Now, try to modify just one value in the test_hash.csv file. Run the code again and you instantly see that this simple-looking method actually does detect the change (these are typical results, and your precise output may vary):

Someone has changed the file.
Original md5: '182f800102c9d3cea2f95d370b023a12'
        New: 'fae92acdd056dfd3c2383982657e7c8f'
Original sha1: '845d2f247cdbb77e859e372c99241530898ec7cb'
        New: '677f4c2cfcc87c55f0575f734ad1ffb1e97de415'

Changing the original file back will restore the original “The file hasn’t been modified.” output. Consequently, once you have vetted and verified your data source file, you can use this technique to ensure that even a restored copy of the file is correct. The biggest issue with this approach is that you must ensure the integrity of hash storage or any comparison you make will be problematic.

Working with hashes and larger files

When working with large data files, you can’t read the entire file into memory at once. Doing so would cause the application to crash due to a lack of memory. Consequently, you create a loop where you read the data in blocks of a certain size, such as 64 KB. The loop continues to run until a test of the input variable shows there is no more data to process. Most developers use a break statement to break out of the loop at this point.

To create the hash, you must process each block separately by calling the update() function, rather than using the constructor as shown in the example in the previous section. The result is that the hash changes during each loop until you obtain a final value. As with the example code in this chapter, you can then use the hexdigest() function to retrieve the file hash value as a string.

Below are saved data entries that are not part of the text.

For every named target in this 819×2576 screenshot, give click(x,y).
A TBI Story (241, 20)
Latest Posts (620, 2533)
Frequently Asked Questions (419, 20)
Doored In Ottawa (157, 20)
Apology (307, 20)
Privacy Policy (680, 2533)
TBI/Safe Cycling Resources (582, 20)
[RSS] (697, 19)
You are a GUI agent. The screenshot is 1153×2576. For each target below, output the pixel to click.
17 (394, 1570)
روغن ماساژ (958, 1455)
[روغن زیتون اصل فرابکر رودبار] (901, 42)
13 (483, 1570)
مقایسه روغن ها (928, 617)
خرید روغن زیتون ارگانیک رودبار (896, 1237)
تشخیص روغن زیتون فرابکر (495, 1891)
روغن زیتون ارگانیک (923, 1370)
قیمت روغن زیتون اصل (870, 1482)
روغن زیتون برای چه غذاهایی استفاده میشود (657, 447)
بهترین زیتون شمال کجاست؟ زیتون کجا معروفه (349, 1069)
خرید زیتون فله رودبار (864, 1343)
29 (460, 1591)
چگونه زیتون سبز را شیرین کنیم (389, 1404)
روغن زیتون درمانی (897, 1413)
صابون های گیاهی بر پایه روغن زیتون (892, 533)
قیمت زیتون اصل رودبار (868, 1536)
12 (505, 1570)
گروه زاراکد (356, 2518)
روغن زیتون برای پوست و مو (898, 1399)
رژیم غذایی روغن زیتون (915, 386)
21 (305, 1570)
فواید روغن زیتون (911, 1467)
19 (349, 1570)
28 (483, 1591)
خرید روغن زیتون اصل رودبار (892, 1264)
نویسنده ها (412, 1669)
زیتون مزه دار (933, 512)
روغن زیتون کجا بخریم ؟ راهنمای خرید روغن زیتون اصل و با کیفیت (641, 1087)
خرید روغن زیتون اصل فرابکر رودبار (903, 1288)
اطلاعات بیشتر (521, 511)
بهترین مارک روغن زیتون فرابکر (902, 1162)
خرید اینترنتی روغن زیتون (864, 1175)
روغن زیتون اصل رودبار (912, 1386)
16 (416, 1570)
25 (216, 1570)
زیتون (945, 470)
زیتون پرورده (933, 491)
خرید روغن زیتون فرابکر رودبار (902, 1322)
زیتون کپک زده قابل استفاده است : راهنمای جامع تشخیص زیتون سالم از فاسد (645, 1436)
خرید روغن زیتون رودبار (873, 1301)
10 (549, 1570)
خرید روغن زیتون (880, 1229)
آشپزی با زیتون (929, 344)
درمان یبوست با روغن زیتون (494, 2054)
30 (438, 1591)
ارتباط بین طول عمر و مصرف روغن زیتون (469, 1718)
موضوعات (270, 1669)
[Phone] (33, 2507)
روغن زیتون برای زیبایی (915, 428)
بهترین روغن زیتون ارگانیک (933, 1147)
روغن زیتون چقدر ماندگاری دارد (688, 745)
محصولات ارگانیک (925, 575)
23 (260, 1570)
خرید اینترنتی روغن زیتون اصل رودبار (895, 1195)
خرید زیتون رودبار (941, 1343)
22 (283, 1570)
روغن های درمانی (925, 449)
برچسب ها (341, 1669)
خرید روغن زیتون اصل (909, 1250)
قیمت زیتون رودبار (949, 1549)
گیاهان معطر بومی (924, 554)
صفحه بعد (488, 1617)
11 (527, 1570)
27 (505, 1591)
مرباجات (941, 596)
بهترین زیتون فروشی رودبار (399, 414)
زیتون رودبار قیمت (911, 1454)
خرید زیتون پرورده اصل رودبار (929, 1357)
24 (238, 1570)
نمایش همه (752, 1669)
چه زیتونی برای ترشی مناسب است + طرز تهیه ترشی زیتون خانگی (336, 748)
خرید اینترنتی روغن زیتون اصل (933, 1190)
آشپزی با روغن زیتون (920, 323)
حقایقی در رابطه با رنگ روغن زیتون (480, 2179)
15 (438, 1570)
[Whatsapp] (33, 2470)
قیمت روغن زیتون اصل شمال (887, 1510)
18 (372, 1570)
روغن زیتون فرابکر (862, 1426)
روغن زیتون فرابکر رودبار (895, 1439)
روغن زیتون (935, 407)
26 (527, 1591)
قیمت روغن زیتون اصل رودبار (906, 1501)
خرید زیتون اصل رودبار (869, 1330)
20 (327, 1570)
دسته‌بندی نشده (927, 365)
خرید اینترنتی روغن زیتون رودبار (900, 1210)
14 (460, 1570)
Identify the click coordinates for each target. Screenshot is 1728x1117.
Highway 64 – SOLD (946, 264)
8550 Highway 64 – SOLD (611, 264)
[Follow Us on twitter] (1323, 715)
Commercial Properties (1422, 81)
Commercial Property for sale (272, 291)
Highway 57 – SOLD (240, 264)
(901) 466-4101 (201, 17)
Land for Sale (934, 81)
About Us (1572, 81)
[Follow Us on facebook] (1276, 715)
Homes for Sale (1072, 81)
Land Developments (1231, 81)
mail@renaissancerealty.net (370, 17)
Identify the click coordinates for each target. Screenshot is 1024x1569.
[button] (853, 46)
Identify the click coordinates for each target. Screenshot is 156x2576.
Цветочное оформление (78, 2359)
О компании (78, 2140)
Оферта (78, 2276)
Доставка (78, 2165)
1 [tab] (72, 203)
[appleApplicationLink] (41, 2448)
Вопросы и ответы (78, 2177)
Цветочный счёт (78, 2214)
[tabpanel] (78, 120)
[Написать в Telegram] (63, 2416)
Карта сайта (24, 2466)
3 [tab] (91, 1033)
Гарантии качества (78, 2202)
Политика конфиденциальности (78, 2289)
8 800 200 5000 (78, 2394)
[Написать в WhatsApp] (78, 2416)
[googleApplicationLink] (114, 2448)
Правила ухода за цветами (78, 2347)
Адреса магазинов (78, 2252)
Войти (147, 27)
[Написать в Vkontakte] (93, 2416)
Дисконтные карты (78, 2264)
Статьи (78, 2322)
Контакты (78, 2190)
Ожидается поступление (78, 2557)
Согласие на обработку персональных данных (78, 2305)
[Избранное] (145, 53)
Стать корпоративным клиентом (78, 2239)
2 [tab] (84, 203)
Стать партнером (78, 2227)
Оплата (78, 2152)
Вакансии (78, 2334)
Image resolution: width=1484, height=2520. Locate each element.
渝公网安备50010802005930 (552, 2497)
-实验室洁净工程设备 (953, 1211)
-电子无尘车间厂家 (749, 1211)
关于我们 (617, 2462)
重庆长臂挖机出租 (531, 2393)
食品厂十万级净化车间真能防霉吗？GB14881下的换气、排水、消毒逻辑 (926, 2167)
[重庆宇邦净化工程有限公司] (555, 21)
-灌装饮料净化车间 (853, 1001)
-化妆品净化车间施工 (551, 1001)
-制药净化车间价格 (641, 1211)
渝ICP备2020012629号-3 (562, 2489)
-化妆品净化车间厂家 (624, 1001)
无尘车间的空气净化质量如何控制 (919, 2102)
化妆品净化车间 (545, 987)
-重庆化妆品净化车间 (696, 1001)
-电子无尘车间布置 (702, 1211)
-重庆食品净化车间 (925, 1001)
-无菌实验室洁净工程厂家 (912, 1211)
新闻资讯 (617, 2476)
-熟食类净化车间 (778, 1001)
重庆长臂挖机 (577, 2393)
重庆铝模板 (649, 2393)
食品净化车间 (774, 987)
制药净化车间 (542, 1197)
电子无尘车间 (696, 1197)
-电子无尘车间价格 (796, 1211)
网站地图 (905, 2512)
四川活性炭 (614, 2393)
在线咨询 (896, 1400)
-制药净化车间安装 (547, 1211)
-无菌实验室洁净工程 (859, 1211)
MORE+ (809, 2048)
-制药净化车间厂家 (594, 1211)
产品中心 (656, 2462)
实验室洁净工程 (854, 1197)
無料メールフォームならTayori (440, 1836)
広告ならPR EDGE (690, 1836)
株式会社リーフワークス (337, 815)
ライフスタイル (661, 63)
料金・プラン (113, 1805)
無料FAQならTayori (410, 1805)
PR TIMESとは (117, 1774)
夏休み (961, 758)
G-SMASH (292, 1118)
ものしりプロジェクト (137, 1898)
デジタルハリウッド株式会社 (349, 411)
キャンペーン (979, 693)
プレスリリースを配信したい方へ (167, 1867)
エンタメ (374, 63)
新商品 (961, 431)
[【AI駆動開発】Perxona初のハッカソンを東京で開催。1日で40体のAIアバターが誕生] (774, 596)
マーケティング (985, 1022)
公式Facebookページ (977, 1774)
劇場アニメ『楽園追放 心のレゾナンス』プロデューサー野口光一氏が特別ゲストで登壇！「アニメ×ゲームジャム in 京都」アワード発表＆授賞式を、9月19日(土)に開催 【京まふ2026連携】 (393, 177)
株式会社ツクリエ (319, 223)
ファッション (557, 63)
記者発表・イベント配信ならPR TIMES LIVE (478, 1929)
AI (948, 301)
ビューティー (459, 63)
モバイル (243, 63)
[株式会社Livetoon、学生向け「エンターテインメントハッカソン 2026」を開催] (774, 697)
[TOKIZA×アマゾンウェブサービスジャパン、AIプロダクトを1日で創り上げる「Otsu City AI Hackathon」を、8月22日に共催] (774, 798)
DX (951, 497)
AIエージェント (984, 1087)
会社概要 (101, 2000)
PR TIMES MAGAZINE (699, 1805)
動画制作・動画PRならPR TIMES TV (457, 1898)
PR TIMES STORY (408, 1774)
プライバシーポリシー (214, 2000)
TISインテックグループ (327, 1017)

Here’s a quick overview of the loop using 64-KB chunks (this code isn’t meant to be run, and simply shows the technique):

chunksize = 65536
md5Hash = hashlib.md5()
with open(filename, 'rb') as hashFile:
    while chunk := hashFile.read(chunksize):
        md5Hash.update(chunk)
return md5Hash.hexdigest()

The hash obtained using a single call to the constructor is the same as the hash obtained using update() as long as you process the entire file in both cases. Consequently, modifying your code to handle larger files when it becomes necessary shouldn’t change the stored hash values.

Using a data version control system example

This section discusses data version control. Application code version control is another matter because it involves working with different versions of an application. Unfortunately, many people focus on application code because that’s something they’re personally involved in writing, and spend less time with their data. The problem with this approach is that you can suddenly find that your application code works perfectly, but produces incorrect output because the data has been altered in some way.

Data version control creates a new version of the saved document every time someone makes a change. A full-fledged database management system (DBMS) provides this sort of support through various means, but if you’re working with .csv files, you need another solution. Using a data version control system ensures the following:

  • It’s possible to reverse unwanted changes, no matter what the source might be
  • Multiple data sources remain coordinated in the version of the files that represent a data transaction
  • Previous versions of the data remain secure, which isn’t always possible when working with backups
  • Handling multiple users doesn’t present a problem
  • Importing the data into your application development environment is relatively easy or perhaps even automatic

When working with data, it pays to know how the data storage you’re using maintains versions of those files. For example, when working with Windows, you get an automatic version save as part of a restore point or a backup as described at https://hls.harvard.edu/dept/its/restoring-previous-versions-of-files-and-folders/. However, these versions won’t let you return to the version of the file you had 5 minutes ago. Online storage has limits as well. If you store your data on Dropbox, you only get 180 days for a particular version of a file (see https://help.dropbox.com/files-folders/restore-delete/version-history-overview for details). The problem with most of these solutions is that they don’t really provide versioning. If you make a change one minute, save it, and then decide you want the previous version the next minute, you can’t do it.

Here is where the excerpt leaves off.